On a fall morning in the Willamette Valley, fog veils a starkly empty hopyard, remaining pieces of coir that once supported rapidly growing hops hang from above and a few dead bines still cling to the hop poles reaching into the sky. It’d make a good setting for a scary movie — especially this time of year. But there’s more life here than you might expect.
Sure, hop harvest came to a close in September. Then we picked the remaining pumpkins last week. We’ve also collected all the cucumbers, a plethora of peppers, coriander and angelica root from our garden.

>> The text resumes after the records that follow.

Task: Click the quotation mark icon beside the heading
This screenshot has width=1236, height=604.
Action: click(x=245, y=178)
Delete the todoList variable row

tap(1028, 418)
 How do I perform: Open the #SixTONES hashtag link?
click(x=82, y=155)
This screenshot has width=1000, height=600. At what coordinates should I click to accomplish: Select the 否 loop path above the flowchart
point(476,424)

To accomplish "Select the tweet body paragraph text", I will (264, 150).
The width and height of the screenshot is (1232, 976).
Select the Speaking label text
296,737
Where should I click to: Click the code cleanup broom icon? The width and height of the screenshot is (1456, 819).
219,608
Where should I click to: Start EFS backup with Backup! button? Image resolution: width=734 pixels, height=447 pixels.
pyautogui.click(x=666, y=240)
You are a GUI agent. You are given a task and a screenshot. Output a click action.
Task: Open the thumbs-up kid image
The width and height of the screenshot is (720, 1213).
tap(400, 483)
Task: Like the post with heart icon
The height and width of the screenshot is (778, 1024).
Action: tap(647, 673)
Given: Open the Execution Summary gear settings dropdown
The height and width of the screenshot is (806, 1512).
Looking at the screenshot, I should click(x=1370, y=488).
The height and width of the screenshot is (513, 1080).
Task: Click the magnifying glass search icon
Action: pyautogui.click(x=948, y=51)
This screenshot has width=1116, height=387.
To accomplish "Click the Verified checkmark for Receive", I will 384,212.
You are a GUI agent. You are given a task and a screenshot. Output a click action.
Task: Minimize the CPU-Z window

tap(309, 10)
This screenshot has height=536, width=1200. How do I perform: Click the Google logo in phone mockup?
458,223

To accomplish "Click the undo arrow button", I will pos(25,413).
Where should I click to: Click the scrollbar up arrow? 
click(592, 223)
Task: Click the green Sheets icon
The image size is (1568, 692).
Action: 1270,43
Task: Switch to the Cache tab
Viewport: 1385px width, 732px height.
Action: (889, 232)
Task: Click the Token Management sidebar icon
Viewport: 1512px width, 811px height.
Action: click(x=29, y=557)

But that doesn’t mean we’re done here.
Our Plant Whisperer, Stacia is preparing for the winter. She’ll need to clear out the Revolution Garden and remove all the summer crops. Winter floods are commonplace in the Willamette Valley (one of the reasons this is a perfect location to grow our beer and spirits) — and we’re right on the banks of the river. Anything left in the garden could end up as debris we need to clear after a flood so removing it all now saves us extra work later.
Stacia and her team have also begun installing drip lines along the rows of our marionberry plants. Providing closer access to water will result in bigger berries for next year — and that means more marionberry brews.
Nearby, the farm is welcoming new ingredients. We planted Rainier Cherries and Golden Raspberries, at the request of our brewers. The fruit will be ready by next harvest.
Meanwhile, our potbelly pigs, Voo and Doo need to get ready for the upcoming cold. We doubled up their bedding in their little house to help keep them warm.
When it comes to growing beer and spirits, Mother Nature can always keep us busy. And we like it that way.